Cigarettes, Cancer and the Law

Posted inThe Daily Heller

This in from The New York Times: “A federal judge on Monday blocked a Food and Drug Administration requirement that tobacco companies put big new graphic warning labels on cigarette packages by next September.”

Throughout Europe, a continent known for its aggressive smoking habits, repulsive photographs of cancerous wounds and sores are on many cigarette packages. But in the United States, the birthplace of the Surgeon General’s “warning label,” the same methods are under legal scrutiny.

The judge ruled that the labels were not factual and required the companies to use cigarette packages as billboards for what he described as the government’s “obvious anti-smoking agenda!”The 29-page ruling was a setback for Congressional and F.D.A. efforts to bolster the warnings on tobacco packages. The agency has said they are the most significant change to health warnings in 25 years.

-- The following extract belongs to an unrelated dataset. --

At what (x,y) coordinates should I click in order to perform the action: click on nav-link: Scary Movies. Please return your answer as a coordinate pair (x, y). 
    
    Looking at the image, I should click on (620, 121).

Calling the graphics fictional, the judge in the case made the following determination:

“It is abundantly clear from viewing these images that the emotional response they were crafted to induce is calculated to provoke the viewer to quit, or never to start, smoking: an objective wholly apart from disseminating purely factual and uncontroversial information,” Judge Leon wrote.

Are these images really violating the doctrine of free speech, like shouting fire in a crowded theater when there is no smoke nor fire (which is against the law)? Or are they legitimate labels warning against dangerously acknowledged consequences of real toxic smoke?